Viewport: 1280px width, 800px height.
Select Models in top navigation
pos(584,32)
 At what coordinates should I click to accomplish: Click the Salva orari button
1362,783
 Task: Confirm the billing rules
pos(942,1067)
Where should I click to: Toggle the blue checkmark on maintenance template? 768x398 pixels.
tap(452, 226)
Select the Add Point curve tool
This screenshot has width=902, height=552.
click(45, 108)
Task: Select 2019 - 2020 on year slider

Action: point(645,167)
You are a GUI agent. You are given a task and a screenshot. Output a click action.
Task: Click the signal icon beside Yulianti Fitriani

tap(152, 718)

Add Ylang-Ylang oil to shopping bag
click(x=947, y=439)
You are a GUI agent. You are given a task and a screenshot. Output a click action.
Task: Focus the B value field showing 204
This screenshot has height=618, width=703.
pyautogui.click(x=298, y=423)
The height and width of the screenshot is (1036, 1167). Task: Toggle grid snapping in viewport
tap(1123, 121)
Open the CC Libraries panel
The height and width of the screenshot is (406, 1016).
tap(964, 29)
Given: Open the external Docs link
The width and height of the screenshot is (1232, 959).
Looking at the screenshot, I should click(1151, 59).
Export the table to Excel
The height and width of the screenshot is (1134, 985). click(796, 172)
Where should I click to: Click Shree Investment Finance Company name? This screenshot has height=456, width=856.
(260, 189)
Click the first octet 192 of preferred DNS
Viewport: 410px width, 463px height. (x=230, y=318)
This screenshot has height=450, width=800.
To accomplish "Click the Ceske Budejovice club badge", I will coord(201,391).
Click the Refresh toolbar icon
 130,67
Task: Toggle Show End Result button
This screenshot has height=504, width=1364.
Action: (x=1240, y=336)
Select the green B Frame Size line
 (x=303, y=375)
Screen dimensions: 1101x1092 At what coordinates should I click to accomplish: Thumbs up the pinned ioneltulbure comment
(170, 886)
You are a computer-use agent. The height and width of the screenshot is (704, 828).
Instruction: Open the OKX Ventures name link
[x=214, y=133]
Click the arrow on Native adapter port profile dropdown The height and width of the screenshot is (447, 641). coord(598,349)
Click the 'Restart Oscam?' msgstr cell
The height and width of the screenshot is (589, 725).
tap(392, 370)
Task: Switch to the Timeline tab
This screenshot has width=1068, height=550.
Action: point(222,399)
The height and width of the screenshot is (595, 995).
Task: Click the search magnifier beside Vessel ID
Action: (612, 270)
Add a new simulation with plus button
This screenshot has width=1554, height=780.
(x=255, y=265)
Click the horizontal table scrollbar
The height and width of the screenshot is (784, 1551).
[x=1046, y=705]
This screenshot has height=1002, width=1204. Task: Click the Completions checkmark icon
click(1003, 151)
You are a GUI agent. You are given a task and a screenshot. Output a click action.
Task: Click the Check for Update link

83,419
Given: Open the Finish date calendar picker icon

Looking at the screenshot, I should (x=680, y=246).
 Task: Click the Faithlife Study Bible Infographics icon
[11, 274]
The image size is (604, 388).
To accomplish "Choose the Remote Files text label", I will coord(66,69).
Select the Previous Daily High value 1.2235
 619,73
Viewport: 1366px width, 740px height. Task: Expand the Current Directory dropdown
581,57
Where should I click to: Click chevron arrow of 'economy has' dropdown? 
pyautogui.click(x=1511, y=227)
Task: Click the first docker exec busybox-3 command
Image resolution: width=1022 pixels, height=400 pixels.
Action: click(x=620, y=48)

*PROBLEM DESCRIPTION*: Please give back exactly the lines of the listing above that run from the one containing "This screenshot has width=1068, height=550." through the one containing "Add a new simulation with plus button", and only those.

*OUTPUT FOR THIS EXERCISE*:
This screenshot has width=1068, height=550.
Action: point(222,399)
The height and width of the screenshot is (595, 995).
Task: Click the search magnifier beside Vessel ID
Action: (612, 270)
Add a new simulation with plus button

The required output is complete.